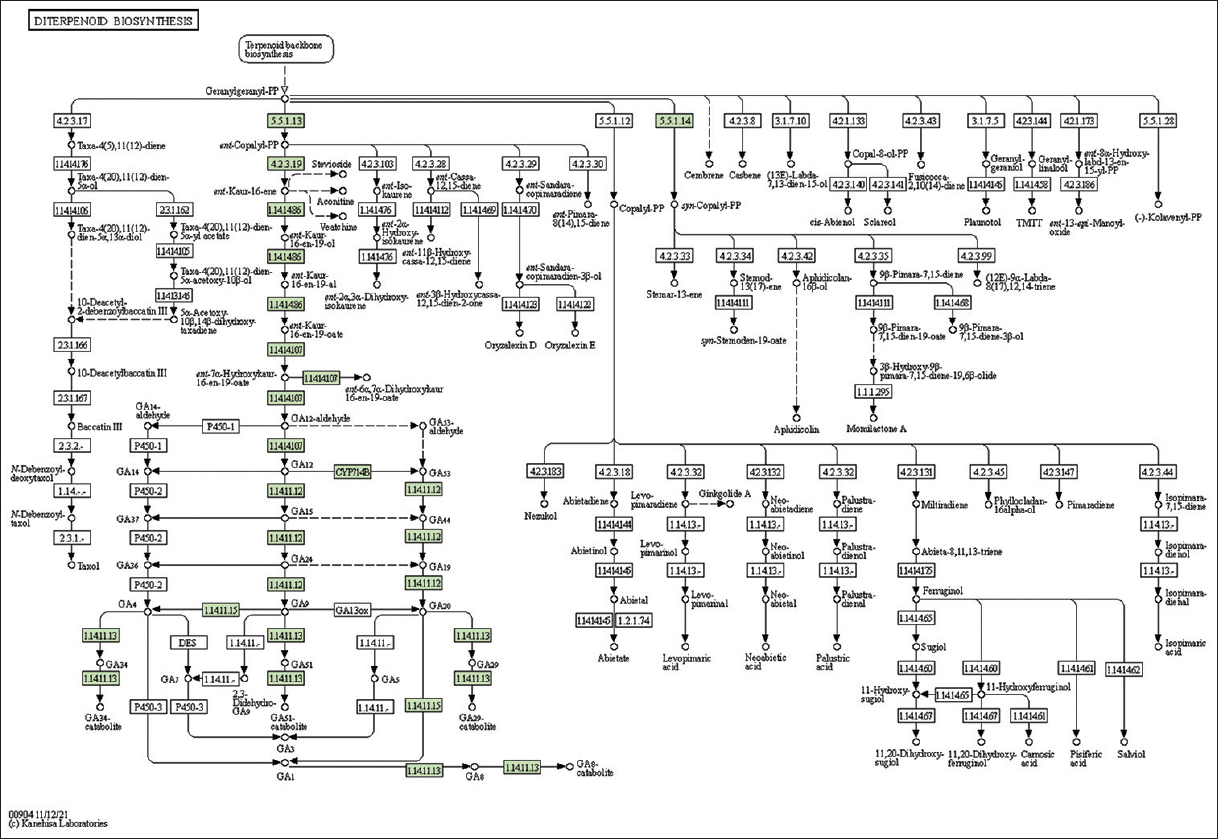
Task: Click the green CYP714B box
Action: pyautogui.click(x=353, y=471)
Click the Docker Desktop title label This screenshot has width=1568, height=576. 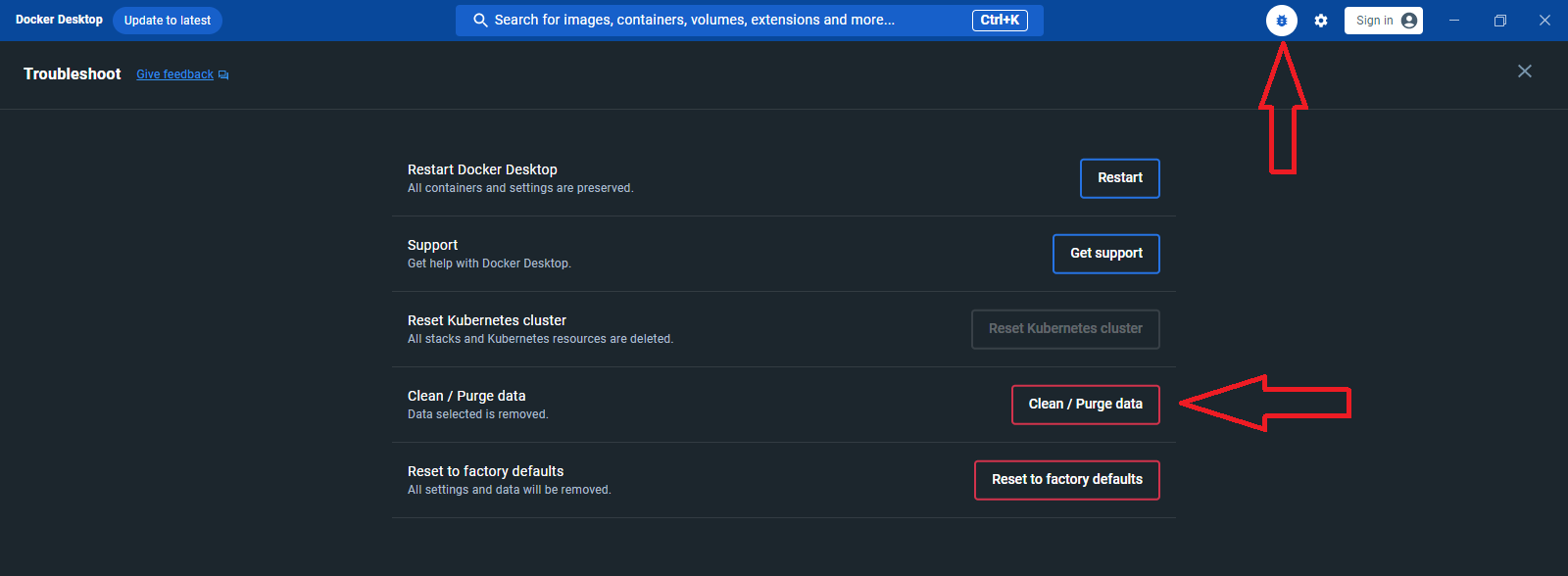point(59,20)
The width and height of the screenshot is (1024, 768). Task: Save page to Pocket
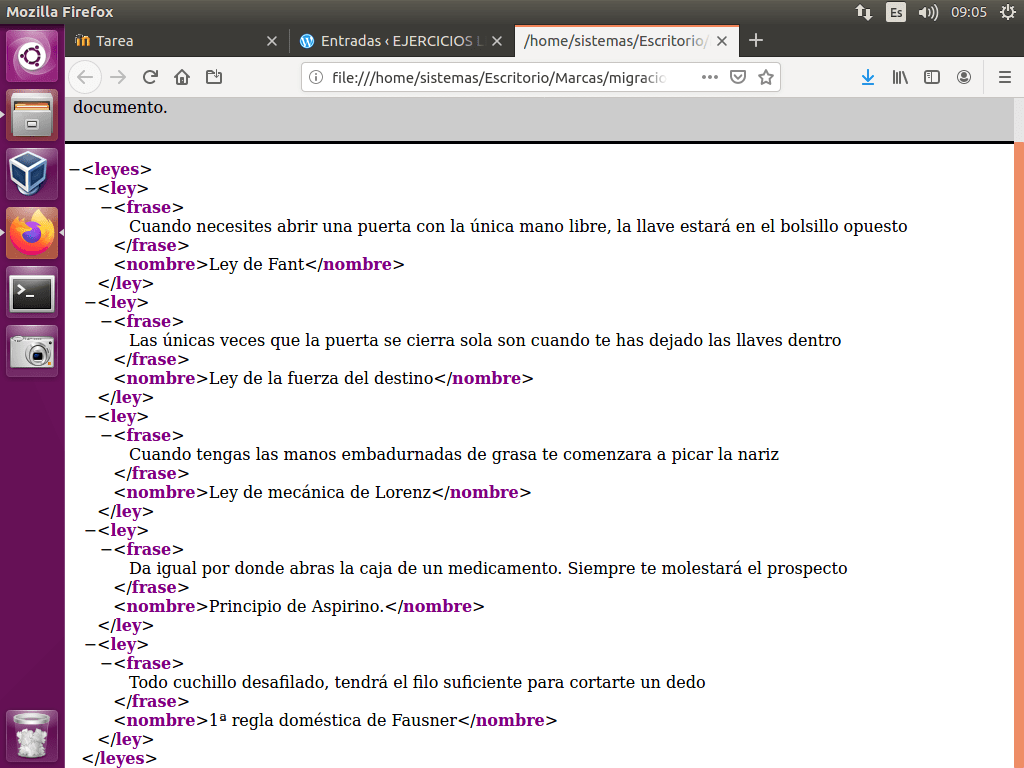pyautogui.click(x=738, y=77)
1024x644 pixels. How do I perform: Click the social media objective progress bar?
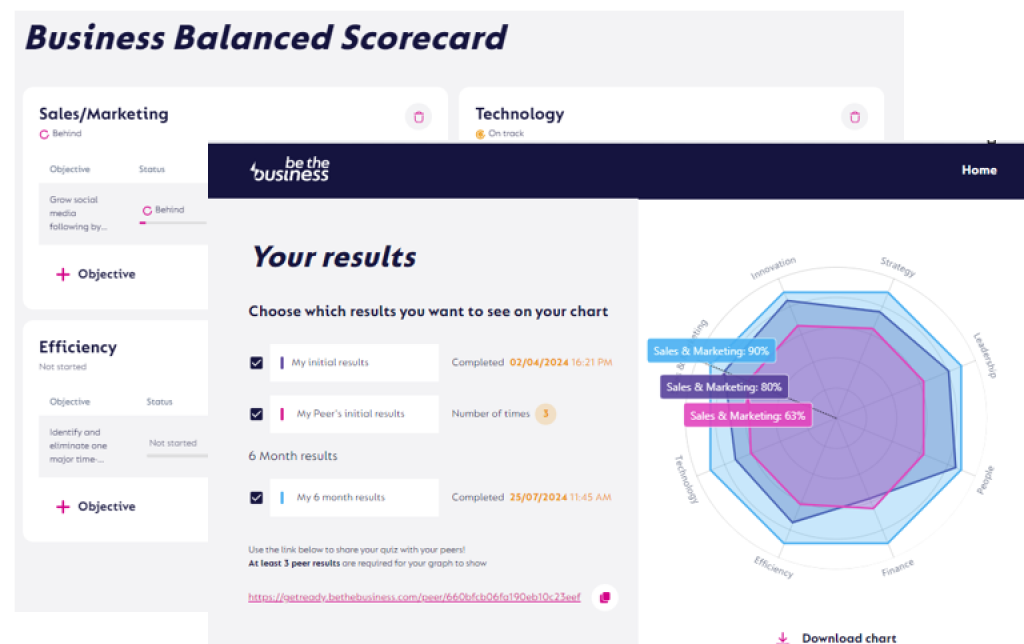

EXERCISE OBJECTIVE: Everything from the line that contains "The width and" to the final line of the data is to be duplicated exactly, both ends included, except the pictures.

SOLUTION BELOW:
The width and height of the screenshot is (1024, 768). Task: Save page to Pocket
pyautogui.click(x=738, y=77)
1024x644 pixels. How do I perform: Click the social media objective progress bar?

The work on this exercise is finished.